Maalesef Crysis 3 oynanabilirlik olarak çok da üst düzey değil ama. Gereksiz eşyalarla işgal edilmiş dar ve ufak bölgeler, çizgisel oynanış, neredeyse hiçbir keşif öğesi olmaması derken zaman zaman sıkıldığınız oluyor. Sonuçta oyun boyunca yaptığımız tek şey görünmez olup, ok sıkmaya dönüyor yavaş yavaş. Daha yaratıcı yöntemler olabilirdi, düşmanları çok farklı yollardan haklayabilirdik halbuki.

Crysis 3 geleneği devam ettirerek neredeyse ilk oyundaki kadar başarısız bir yapay zeka sunuyor. Birçok zaman gülünç hâllere giriyorlar, hemen önümde bana ateş eden düşman görünmez hâle geçince briden afallıyor, arkadaşının suratına ateş etmeme rağmen yanında duran düşmanın bunu fark etmesi saniyeler alıyor! Yer yer çok kolay olan yapay zeka, bazen de aşırı şekilde zorluyor ve zorluk seviyeleri arasında da dengesizlikler var.

Yeni oyun makul derecede başarılı bir çoklu oyuncu deneyimi de sunuyor. Capture the Point, Team Deathmatch gibi standartlaşmış oyun modlarının yanı sıra bu sefer “Hunter” eklenmiş. Hunter’da iki takım karşı karşıya ve bir taraf sadece Nanosuit ve yaya sahipken, diğer taraf normal insan giysilerine ve ağır silahlara sahip. Kesinlikle Crysis 3’ün multiplayer’ında en zevkli mod bu diyebilirim.

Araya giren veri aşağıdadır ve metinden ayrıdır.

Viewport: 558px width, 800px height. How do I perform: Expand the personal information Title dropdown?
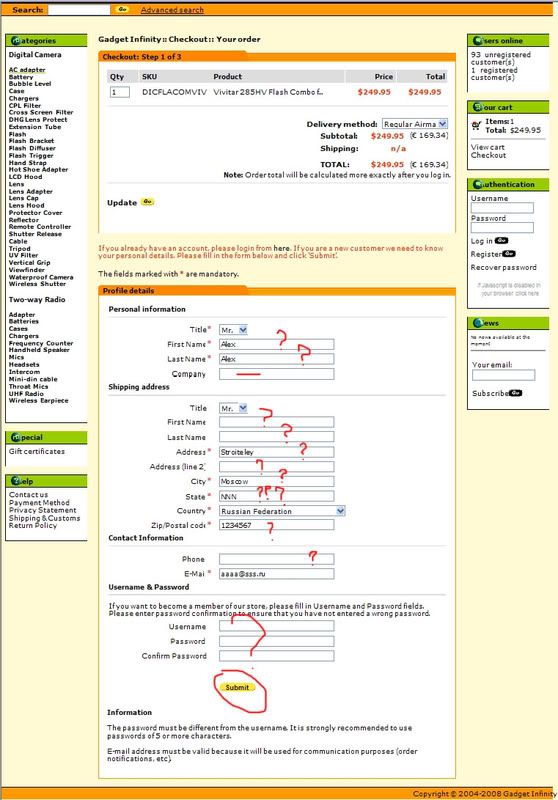[233, 330]
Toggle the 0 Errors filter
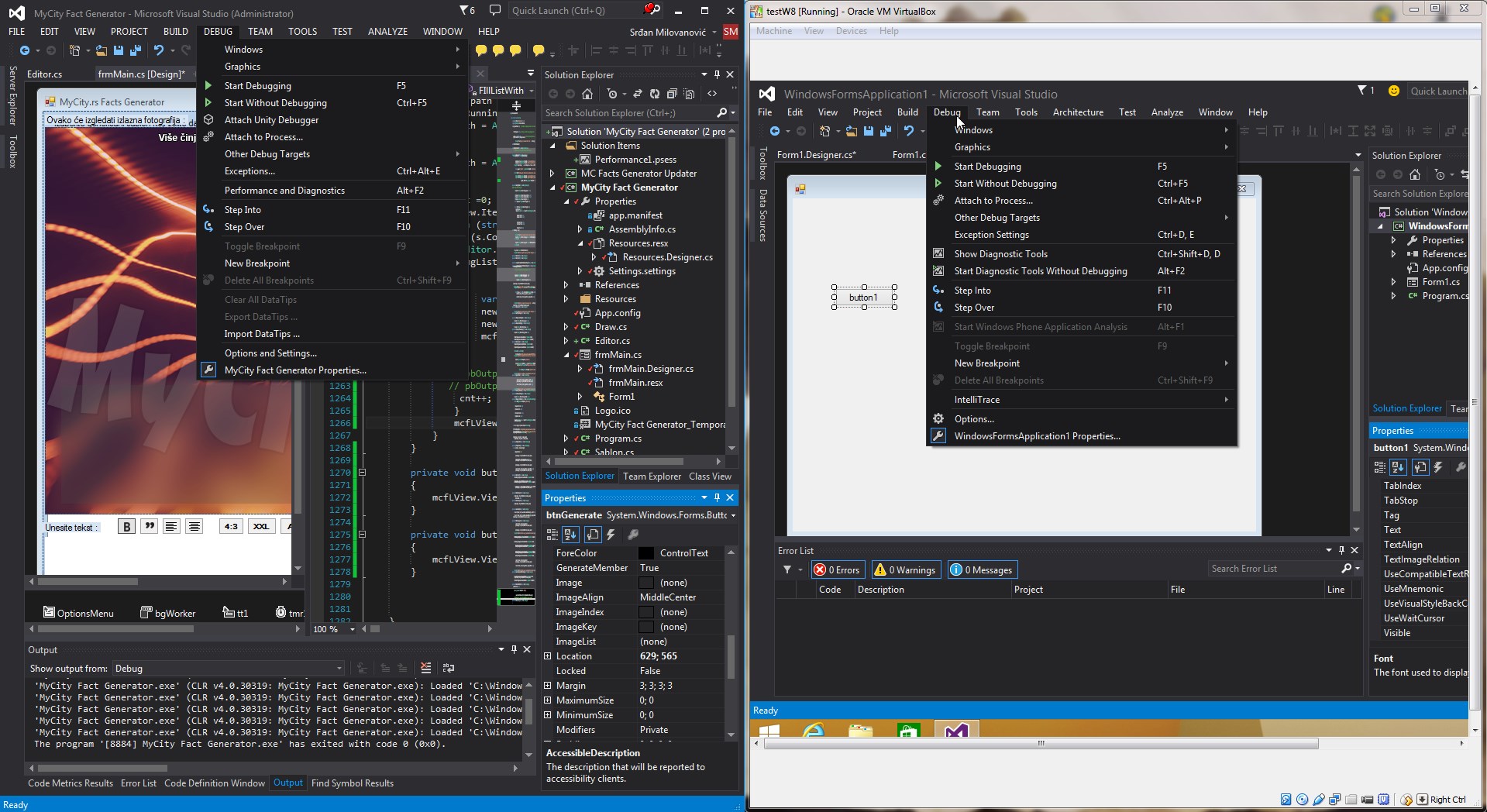The image size is (1487, 812). click(837, 569)
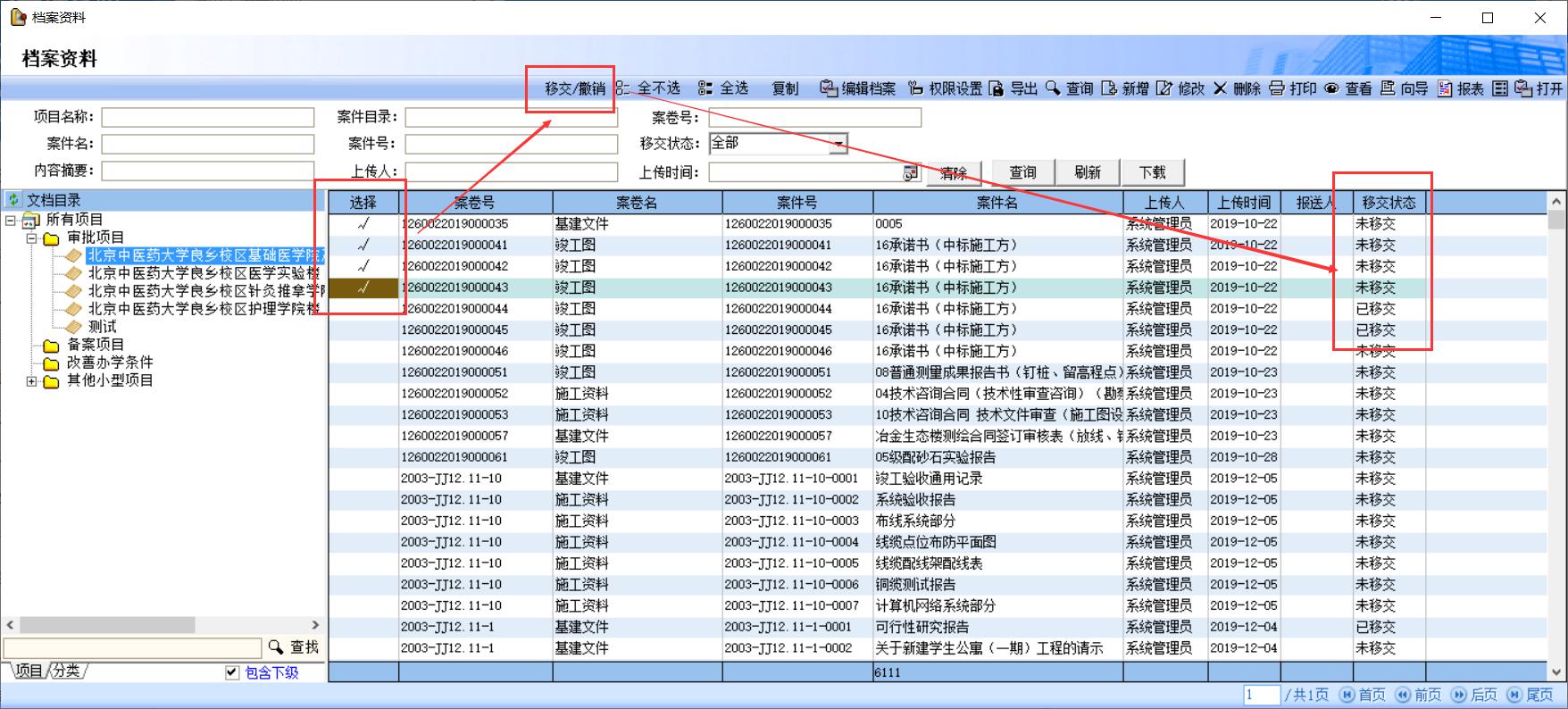The width and height of the screenshot is (1568, 709).
Task: Toggle the 包含下级 checkbox
Action: 232,672
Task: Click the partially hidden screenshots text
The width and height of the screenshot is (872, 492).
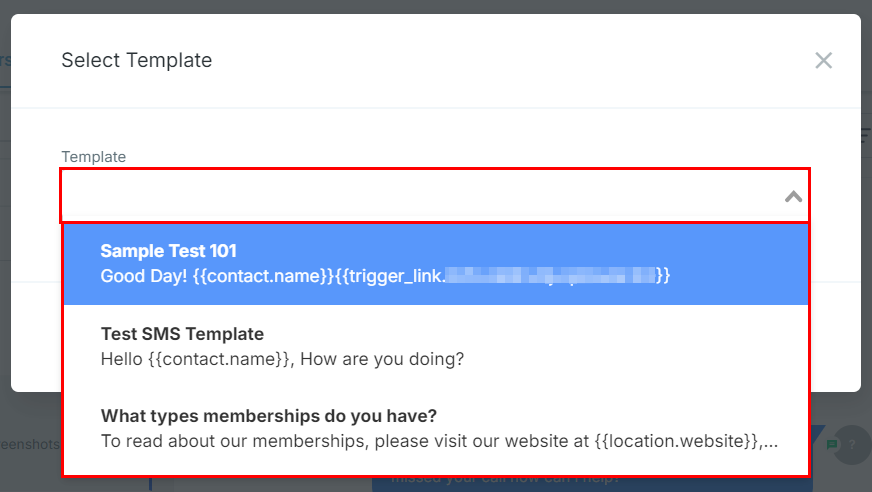Action: (30, 444)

Grafiklere gelirsek; hâlâ oyun dünyasındaki en iyilerden biri diyebilirim rahatlıkla. Hem karakterlerin, hem çevrenin detayları muazzam şekilde kaliteli. New York’taki harap olmuş binalar, ormana dönen şehir kesinlikle sizi ekran başına kitliyor. Prophet’in zaten her detayı kusursuz şekilde hazırlanmış. Buna rağmen Crysis 2 kadar başarılı bir optimizasyona sahip olmadığını da söyleyebilirim. Görsellerin yanında, sunum ve ses öğeleri de etkileyici. Ses efektlerinin muhteşemliğinin yanı sıra, orijinal soundtrack albümü de sizi oyunun içine çekiyor.En önemlisi ise seslendirmeler; her ne kadar oyun tamamen Türkçe çıkmış olsa da, ben İngilizce oynamayı tercih ettim çünkü bu hâli çok daha kaliteli, hatta son zamanların en iyisi diyebilirim rahatlıkla.

İşin aslı, Crysis 3 karışık bir meyve sepeti gibi; içinde çürükler de var, tazeler de… Görsellik, sesler ve sunum şekli bu oyunun en iyi yanı. Bir yandan da başarılı bir multiplayer deneyimi sunuyor ama tek kişilik senaryosu klişelerden ibaret ve eminim tüm seri içinde en çabuk unutulacak olanı. Crytek belli ki bu oyun için çok uğraşmış ama sadece “güzel bir oyun” yaratmak istemişler, “güzel oynanan bir oyun” değil. Birçok yönden iyi bir yapım ama etkileyicilikten ve kalıcılıktan uzak. Yine de bu ara kaliteli bir FPS arayanlara gözüm kapalı önerebilirim tabii.